On Monday 25 March 2002 14:08, you wrote:
> I was wondering if there are tricks for making indexing faster in
> Lucene. I have a program which reads XML "documents" from a file, and
> indexes the 7 or so fields which occur in them. Most of the fields are
> very short, and the one long one averages a few hundred words.
>
> To index 20000 such records takes 615 seconds. I use an IndexWriter with
> a String as the first argument, i.e. indexing directly to disc. If I
> change the mergeFactor to 100, the time drops to 275 seconds.

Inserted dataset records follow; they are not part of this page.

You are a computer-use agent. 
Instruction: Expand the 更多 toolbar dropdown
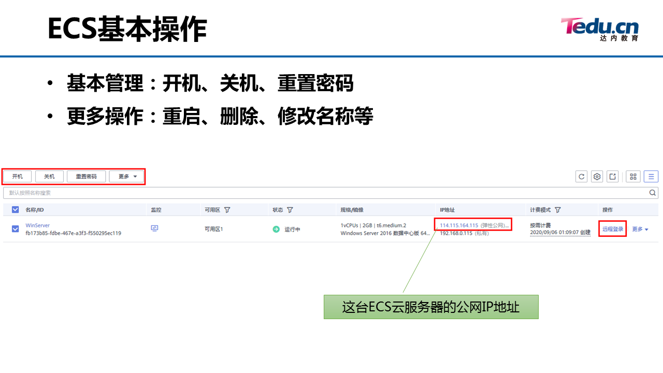click(x=126, y=176)
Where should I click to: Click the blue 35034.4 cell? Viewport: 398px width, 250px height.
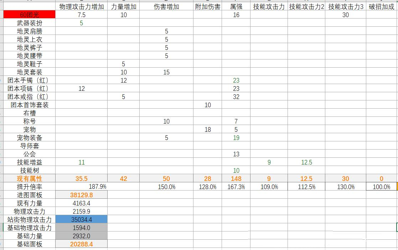coord(82,219)
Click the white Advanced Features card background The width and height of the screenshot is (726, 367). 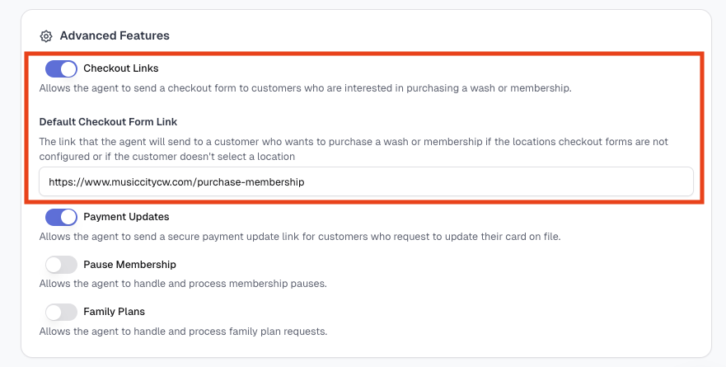[509, 287]
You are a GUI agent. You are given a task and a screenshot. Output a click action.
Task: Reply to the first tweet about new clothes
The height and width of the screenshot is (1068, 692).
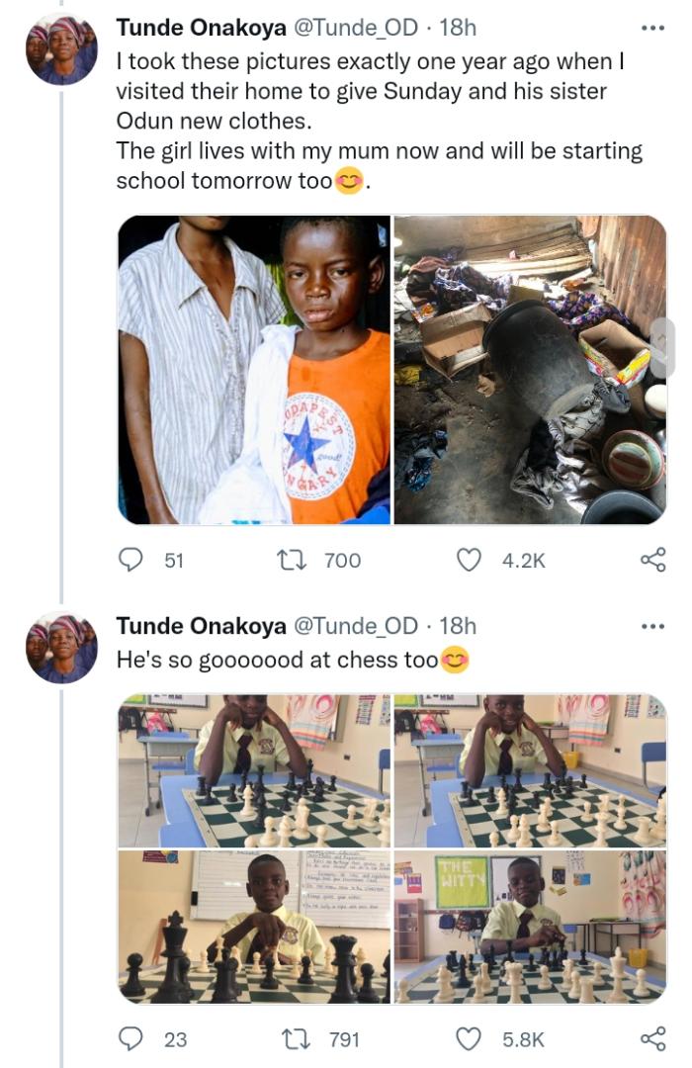point(131,560)
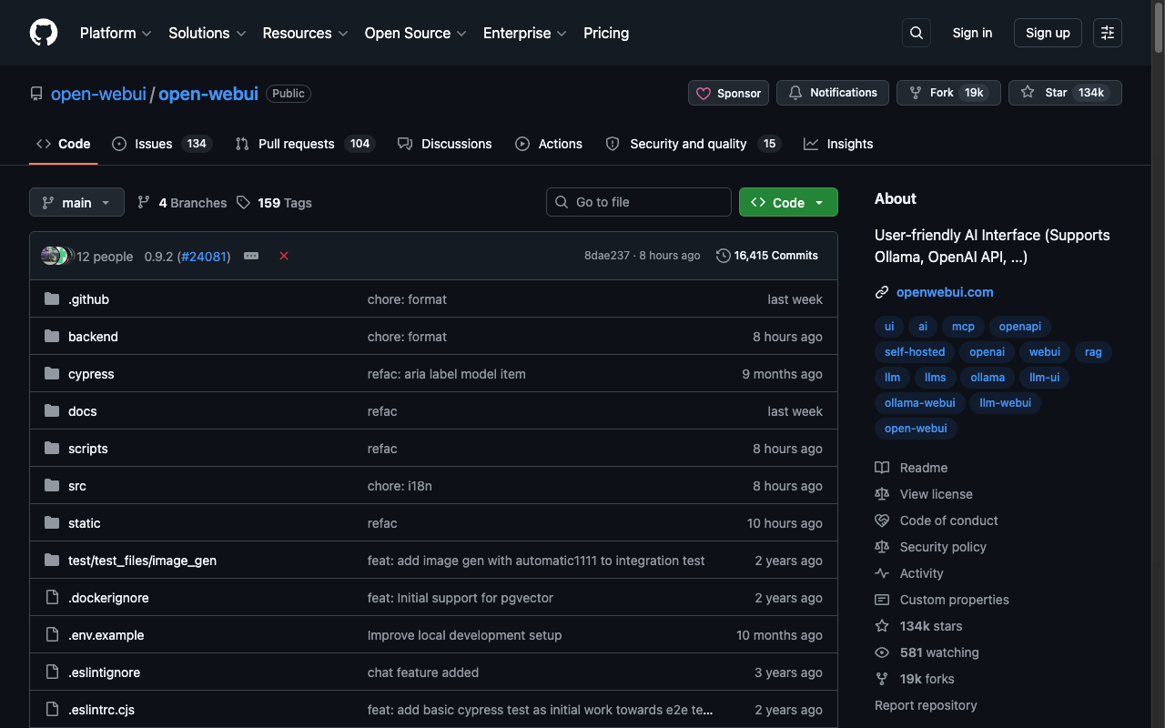Open the Readme book icon
1165x728 pixels.
pos(881,467)
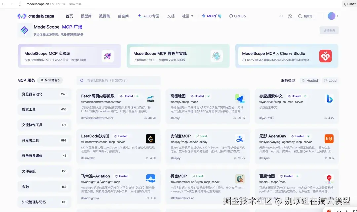Open the GitHub link in the navbar
The image size is (357, 212).
[x=238, y=16]
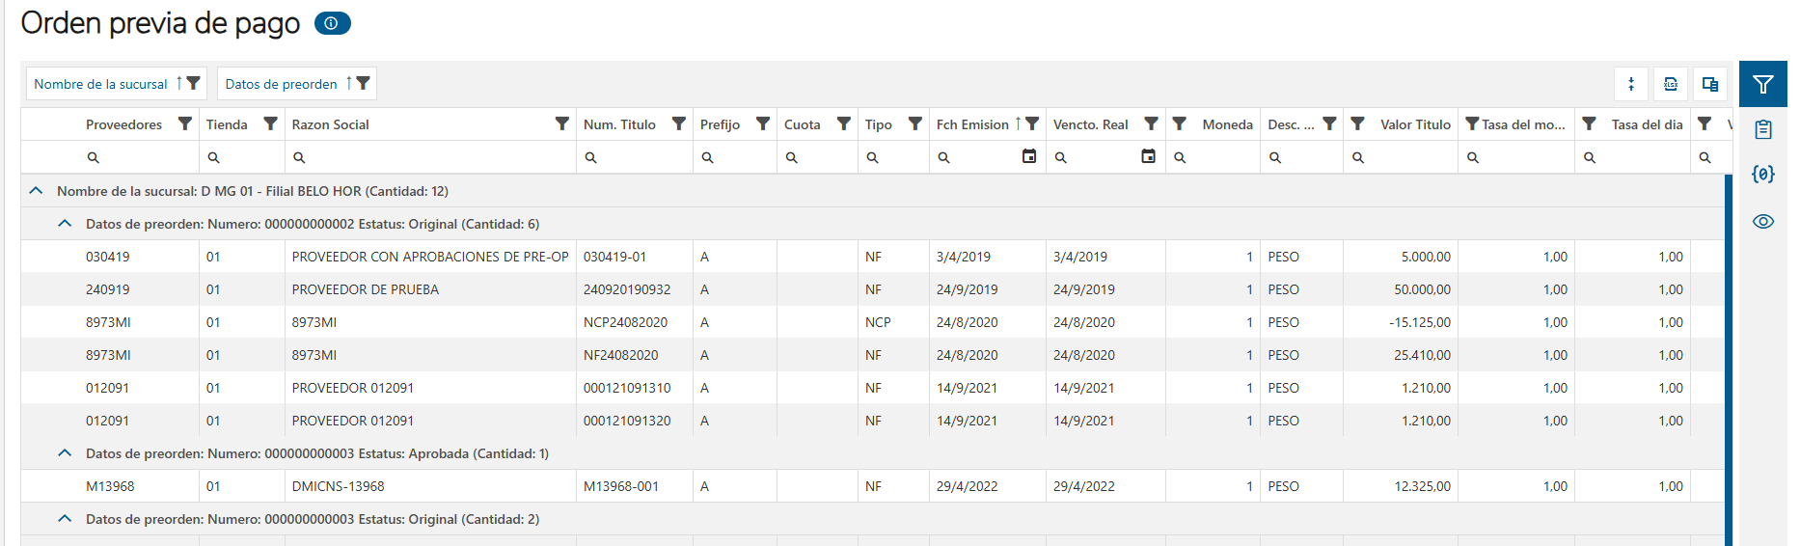Screen dimensions: 1800x546
Task: Sort by the Valor Titulo column header
Action: (1414, 124)
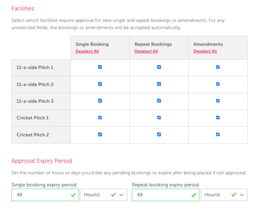Screen dimensions: 267x210
Task: Toggle Repeat Bookings checkbox for Cricket Pitch 2
Action: tap(159, 135)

At 1000,
> it drops to 249s. These times are not bad in absolute terms, but the
> 20000 records represents only about 2% of my data, so indexing the whole
> lot takes many hours. Using java -Xprof and mergeFactor=10, the biggest
> consumers of processing time are:
>  22.2%     5  + 13172    java.io.RandomAccessFile.open
>  16.1%     4  +  9567    java.io.RandomAccessFile.close
>  13.3%     4  +  7880    java.io.RandomAccessFile.readBytes
>   8.1%     5  +  4818    java.io.RandomAccessFile.writeBytes
>   7.2%  4293  +     9
> org.apache.lucene.analysis.standard.StandardTokenizerTokenManager.jjMove
> Nfa_0
>   5.8%     5  +  3426    java.io.Win32FileSystem.delete
>
> I believe all of these are calls from Lucene as I don't use any of the
> above methods in my own code. readBytes and writeBytes I can believe,
> but why so much time on open and close? Incidentally with
> mergeFactor=1000, the biggest consumers are
>  29.7%     0  +  6729    java.io.RandomAccessFile.readBytes
>  19.0%  4296  +    12
> org.apache.lucene.analysis.standard.StandardTokenizerTokenManager.jjMove
> Nfa_0
>
>
> As a point of comparison, I tried AltaVista's Java SDK (Nov 2000
> release). I have a generic indexer program which differs only in the
> specific indexing calls for AV and Lucene. For the same 20000 records,
> it took only 57 seconds. This, I feel, does not speak well to Doug's
> comment in the Lucene FAQ that indexing in Lucene is very fast. If
> anyone has ideas for making it faster, I'd be interested to hear them.